Task to complete ->
Copy the data from its first line through the line containing "(x=257, y=91)", reproducing every line unchanged.

#### Records provided

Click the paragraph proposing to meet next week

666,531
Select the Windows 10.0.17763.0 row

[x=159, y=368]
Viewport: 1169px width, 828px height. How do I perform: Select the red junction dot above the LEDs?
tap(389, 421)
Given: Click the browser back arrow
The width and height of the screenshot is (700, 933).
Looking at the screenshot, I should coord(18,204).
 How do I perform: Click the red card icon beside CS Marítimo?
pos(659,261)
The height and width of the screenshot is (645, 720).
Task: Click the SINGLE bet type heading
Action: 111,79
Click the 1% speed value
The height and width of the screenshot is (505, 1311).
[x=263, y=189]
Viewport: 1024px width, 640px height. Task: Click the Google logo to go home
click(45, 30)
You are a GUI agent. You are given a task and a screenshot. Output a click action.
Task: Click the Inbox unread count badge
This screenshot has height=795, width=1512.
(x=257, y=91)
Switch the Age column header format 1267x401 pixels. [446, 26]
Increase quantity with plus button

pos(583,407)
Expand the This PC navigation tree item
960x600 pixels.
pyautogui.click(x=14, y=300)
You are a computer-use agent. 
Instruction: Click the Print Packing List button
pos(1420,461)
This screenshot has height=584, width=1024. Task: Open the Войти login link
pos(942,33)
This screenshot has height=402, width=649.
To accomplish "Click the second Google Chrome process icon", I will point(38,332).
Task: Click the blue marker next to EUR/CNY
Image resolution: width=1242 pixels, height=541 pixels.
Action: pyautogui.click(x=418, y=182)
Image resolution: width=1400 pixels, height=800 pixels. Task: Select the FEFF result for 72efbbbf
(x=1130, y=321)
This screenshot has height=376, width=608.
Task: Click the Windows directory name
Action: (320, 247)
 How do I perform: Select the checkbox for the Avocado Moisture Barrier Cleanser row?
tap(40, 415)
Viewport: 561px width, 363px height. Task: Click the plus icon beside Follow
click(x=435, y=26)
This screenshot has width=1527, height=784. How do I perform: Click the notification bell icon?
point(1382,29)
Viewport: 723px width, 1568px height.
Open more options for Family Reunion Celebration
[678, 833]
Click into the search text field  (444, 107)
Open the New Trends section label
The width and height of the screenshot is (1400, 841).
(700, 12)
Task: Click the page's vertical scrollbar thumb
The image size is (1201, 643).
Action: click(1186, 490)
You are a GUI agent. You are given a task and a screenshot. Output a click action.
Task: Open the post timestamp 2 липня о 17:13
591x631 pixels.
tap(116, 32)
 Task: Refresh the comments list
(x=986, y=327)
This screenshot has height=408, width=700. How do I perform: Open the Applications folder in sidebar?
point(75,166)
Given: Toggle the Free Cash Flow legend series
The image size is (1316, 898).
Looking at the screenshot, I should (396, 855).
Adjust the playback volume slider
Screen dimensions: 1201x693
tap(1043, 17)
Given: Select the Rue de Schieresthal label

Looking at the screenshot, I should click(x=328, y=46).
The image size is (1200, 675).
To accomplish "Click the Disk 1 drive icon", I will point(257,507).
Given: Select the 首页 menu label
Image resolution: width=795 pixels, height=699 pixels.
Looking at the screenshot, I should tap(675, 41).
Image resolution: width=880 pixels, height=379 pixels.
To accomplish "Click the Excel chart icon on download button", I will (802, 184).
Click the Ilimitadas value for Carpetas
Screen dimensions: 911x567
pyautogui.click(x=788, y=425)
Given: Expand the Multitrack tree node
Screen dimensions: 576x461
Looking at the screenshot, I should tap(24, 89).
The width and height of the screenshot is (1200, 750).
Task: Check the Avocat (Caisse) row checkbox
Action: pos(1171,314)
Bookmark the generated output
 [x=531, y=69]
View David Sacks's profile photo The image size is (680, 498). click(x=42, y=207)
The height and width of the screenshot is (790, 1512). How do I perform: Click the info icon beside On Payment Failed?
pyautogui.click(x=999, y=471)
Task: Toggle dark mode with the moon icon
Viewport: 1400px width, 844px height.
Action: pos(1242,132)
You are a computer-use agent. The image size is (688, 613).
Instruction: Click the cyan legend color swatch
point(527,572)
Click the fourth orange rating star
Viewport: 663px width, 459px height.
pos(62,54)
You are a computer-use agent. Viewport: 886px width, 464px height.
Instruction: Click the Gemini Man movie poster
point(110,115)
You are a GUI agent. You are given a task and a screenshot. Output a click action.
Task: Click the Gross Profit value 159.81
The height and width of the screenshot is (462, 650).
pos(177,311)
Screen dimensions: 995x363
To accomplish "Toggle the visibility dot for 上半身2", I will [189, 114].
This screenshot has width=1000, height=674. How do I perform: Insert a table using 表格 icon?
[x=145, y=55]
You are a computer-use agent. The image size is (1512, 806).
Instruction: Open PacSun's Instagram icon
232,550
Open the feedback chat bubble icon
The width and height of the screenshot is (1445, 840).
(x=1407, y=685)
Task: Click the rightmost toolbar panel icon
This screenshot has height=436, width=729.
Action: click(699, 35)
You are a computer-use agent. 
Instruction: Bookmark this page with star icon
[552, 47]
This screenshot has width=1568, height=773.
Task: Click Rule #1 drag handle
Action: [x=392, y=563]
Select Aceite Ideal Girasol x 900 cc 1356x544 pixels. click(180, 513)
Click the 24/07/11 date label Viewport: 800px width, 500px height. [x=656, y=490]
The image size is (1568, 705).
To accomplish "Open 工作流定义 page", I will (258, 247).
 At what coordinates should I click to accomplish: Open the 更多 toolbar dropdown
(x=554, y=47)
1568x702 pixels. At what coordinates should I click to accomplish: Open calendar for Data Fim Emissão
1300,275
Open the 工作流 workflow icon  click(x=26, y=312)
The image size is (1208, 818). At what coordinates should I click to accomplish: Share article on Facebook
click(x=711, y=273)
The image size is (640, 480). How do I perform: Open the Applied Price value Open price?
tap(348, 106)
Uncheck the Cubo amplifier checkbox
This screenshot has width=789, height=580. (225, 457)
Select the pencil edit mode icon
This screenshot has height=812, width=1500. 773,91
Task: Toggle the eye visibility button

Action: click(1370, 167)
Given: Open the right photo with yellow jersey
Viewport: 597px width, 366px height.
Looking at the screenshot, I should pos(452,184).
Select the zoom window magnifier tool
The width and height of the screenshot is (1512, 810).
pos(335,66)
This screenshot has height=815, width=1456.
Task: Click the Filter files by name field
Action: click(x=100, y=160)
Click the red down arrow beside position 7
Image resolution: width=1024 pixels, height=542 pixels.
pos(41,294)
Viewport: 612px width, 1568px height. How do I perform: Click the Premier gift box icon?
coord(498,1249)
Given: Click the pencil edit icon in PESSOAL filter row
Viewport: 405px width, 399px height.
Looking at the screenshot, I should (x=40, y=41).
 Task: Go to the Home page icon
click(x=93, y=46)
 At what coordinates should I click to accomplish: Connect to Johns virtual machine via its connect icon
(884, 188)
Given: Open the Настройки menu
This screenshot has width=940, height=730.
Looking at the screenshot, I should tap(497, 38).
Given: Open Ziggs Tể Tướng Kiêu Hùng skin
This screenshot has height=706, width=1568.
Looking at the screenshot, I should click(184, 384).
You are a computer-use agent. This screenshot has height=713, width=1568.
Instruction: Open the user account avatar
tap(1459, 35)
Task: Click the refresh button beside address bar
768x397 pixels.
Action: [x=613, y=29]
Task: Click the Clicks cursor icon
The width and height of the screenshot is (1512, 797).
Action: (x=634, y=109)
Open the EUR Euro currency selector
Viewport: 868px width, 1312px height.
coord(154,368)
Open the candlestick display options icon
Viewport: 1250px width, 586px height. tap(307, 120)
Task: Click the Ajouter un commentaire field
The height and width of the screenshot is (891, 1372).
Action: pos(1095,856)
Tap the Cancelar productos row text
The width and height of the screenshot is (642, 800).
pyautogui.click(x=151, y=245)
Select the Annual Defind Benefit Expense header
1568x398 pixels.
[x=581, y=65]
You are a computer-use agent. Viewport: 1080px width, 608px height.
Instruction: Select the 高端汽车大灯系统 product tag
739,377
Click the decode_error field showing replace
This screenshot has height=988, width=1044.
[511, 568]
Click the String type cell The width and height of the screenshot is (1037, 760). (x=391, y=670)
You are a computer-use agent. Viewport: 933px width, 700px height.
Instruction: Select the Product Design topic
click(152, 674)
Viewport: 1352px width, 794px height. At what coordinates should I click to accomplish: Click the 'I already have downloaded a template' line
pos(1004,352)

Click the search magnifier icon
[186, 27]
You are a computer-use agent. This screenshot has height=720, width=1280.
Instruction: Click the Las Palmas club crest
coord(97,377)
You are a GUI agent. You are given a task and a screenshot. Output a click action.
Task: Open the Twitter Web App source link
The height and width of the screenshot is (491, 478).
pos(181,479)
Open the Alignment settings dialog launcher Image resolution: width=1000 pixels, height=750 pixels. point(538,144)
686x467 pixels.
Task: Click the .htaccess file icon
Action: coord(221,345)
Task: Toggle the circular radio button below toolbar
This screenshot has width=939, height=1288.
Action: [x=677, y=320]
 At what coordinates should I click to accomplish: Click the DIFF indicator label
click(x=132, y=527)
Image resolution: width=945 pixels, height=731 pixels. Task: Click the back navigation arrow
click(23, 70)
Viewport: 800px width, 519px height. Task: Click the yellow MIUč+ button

########

Task response ->
Click the paragraph proposing to meet next week

666,531
Select the Windows 10.0.17763.0 row

[x=159, y=368]
Viewport: 1169px width, 828px height. How do I perform: Select the red junction dot above the LEDs?
tap(389, 421)
Given: Click the browser back arrow
The width and height of the screenshot is (700, 933).
Looking at the screenshot, I should coord(18,204).
 How do I perform: Click the red card icon beside CS Marítimo?
pos(659,261)
The height and width of the screenshot is (645, 720).
Task: Click the SINGLE bet type heading
Action: 111,79
Click the 1% speed value
The height and width of the screenshot is (505, 1311).
[x=263, y=189]
Viewport: 1024px width, 640px height. Task: Click the Google logo to go home
click(45, 30)
You are a GUI agent. You are given a task and a screenshot. Output a click action.
Task: Click the Inbox unread count badge
This screenshot has height=795, width=1512.
(x=257, y=91)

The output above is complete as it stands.